Cumhurbaşkanı Yardımcısı Cevdet Yılmaz, Suriye'de farklı bir dönem yaşandığını belirterek, şöyle konuştu:


"Suriye'de uzun süredir devam eden otoriter bir rejim devrildi ve Suriye halkı yeni bir dönem başlattı. Bu yeni dönem bir geçiş süreciyle birlikte devam ediyor. Tabii ki birçok belirsizlikleri içeriyor, tabii ki birçok riskleri içeriyor. Ancak Suriye'nin geleceği için büyük umutlar da içerdiğini ifade etmek isterim. Türkiye Cumhuriyeti olarak bizim temennimiz bu geçiş sürecinin en sağlıklı şekilde işlemesi ve tüm Suriye halkını kapsayacak şekilde, farklı dinlerden, farklı mezheplerden, farklı etnik kimliklerden Suriye halkının tamamını kapsayan, içeren bir anlayışla devam etmesidir. Suriyeliler bunu hak ediyor. Suriye, Suriyelilerindir, dışarıdan Suriye'ye müdahale edilmesini kesinlikle doğru bulmuyoruz. Suriye halkı çok büyük acılar çekti. Suriye'de istikrarsızlığı artıracak, Suriye halkına yeni maliyetler oluşturacak dış müdahalelere kesinlikle karşı olduğumuzu buradan ifade etmek istiyorum. Suriye'nin toprak bütünlüğüne, egemenliğine sonuna kadar saygılıyız."


Suriye'nin kurumlarıyla ekonomisiyle altyapısıyla yeniden inşa edilmesi, bu sürece herkesin katkı sunması gerektiğini vurgulayan Yılmaz, uluslararası toplumun, komşu ülkelerin, tüm duyarlı kesimlerin, kurumların bu süreçte Suriye halkıyla dayanışma sergilemesinin ve Suriye'nin yeniden inşasına olumlu yönde katkıda bulunmasının önemli olduğunu kaydetti.

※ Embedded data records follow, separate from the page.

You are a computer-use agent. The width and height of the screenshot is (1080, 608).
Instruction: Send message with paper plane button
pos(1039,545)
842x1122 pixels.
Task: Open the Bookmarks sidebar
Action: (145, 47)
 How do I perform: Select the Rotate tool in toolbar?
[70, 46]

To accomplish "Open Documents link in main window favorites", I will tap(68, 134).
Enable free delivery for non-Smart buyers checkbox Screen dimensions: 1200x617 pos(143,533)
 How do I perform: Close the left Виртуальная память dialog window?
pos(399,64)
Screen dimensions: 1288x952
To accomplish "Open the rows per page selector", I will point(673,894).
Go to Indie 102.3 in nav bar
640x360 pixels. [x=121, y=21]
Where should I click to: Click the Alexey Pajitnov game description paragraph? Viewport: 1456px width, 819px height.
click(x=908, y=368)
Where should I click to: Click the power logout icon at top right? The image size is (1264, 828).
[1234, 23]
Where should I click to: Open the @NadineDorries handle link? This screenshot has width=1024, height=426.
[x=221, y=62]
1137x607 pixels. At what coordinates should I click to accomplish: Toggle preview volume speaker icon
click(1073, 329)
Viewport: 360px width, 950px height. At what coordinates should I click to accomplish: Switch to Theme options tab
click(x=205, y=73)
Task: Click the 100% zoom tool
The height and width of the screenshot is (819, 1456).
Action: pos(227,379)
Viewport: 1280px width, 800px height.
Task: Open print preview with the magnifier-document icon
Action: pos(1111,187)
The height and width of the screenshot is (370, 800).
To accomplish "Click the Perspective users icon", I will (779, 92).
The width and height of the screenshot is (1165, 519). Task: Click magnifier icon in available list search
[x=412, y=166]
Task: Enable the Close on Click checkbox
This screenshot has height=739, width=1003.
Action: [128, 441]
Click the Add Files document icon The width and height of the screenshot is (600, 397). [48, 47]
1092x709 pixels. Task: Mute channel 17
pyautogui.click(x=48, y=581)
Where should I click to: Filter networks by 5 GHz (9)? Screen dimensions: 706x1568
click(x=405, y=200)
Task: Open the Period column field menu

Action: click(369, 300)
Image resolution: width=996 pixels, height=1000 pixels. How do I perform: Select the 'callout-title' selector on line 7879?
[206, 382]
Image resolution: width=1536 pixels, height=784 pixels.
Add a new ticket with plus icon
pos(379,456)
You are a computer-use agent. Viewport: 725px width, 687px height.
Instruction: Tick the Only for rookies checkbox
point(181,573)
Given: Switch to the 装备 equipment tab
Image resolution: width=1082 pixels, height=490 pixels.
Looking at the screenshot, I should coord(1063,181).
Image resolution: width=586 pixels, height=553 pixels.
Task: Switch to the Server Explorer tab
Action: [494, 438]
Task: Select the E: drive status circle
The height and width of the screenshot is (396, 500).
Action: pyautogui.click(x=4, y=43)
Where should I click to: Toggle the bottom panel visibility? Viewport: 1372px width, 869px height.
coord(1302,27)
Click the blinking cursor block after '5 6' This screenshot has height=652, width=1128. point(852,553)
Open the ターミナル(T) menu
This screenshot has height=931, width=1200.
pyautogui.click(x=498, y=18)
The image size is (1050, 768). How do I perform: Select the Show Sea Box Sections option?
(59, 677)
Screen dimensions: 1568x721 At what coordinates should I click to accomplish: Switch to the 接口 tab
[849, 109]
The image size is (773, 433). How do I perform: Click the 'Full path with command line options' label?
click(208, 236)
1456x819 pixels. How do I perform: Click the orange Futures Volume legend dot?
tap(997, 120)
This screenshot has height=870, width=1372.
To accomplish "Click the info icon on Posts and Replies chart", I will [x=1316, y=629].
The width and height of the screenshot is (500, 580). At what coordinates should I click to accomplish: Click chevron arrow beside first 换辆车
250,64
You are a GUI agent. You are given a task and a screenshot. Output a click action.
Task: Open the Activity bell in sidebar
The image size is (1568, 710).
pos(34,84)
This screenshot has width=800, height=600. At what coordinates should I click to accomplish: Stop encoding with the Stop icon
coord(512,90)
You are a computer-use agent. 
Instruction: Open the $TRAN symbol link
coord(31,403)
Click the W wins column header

Yılmaz, Türkiye Cumhuriyeti olarak Suriyelilerin yayında olduklarını ve dayanışmayı devam ettireceklerini belirterek, "Bir taraftan Türkiye'ye dönük terörün tehditlerini engellerken, bununla mücadele ederken diğer taraftan Suriye'nin yeniden inşası ve ekonomisiyle siyasetiyle güven ortamında insanların yaşadığı bir coğrafyaya dönüşmesi konusunda her türlü gayreti sarf edeceğiz. Bir yandan da bu ortamda uzun zamandır Türkiye'de yaşayan Suriyeli kardeşlerimizin güvenli, onurlu bir şekilde ülkelerine geri dönüşleri noktasında da gerekli ortamın oluşacağına inanıyorum. Bu kardeşlerimizin Türkiye ile Suriye arasında gelecekte çok daha güçlü bağların oluşturulmasına, devam etmesine de büyük katkılar sunacağına yine yürekten inanıyorum. İnşallah coğrafyamız çok daha huzurlu, çok daha güvenli bir hale gelecek. Buna hep birlikte katkı sunmak durumundayız." ifadelerini kullandı.


"İNSAN ODAKLI BİR YAPAY ZEKA ANLAYIŞINI BENİMSEMEK İNSANLIK İÇİN BİR ZORUNLULUKTUR"

Uluslararası anlaşmalar ve çalışmalara değinen Yılmaz, "Türkiye olarak, yapay zekanın sosyoekonomik hayatta etik ve sorumlu kullanımını temel politikalarımızdan biri haline getirerek, bu alandaki rehber ve araçların geliştirilmesi çalışmalarımızı hızla sürdürüyoruz." dedi.


Etik ve sorumlu yapay zeka kullanımı için yürütülen ulusal ve uluslararası çabaların Stratcom Summit 24'ün temel misyonuyla birebir örtüştüğünü dile getiren Yılmaz, forumun bu çerçevede çok anlamlı olduğunu söyledi.


Yılmaz, "İnsan odaklı bir yapay zeka anlayışını benimsemek ve bu anlayışı etik değerlerle harmanlamak, yalnızca bir tercih değil, insanlık için bir zorunluluktur. Bugün burada gerçekleştirilen tartışmalar, bu ortak hedefe ulaşmamız için kritik bir adım olacaktır." şeklinde konuştu.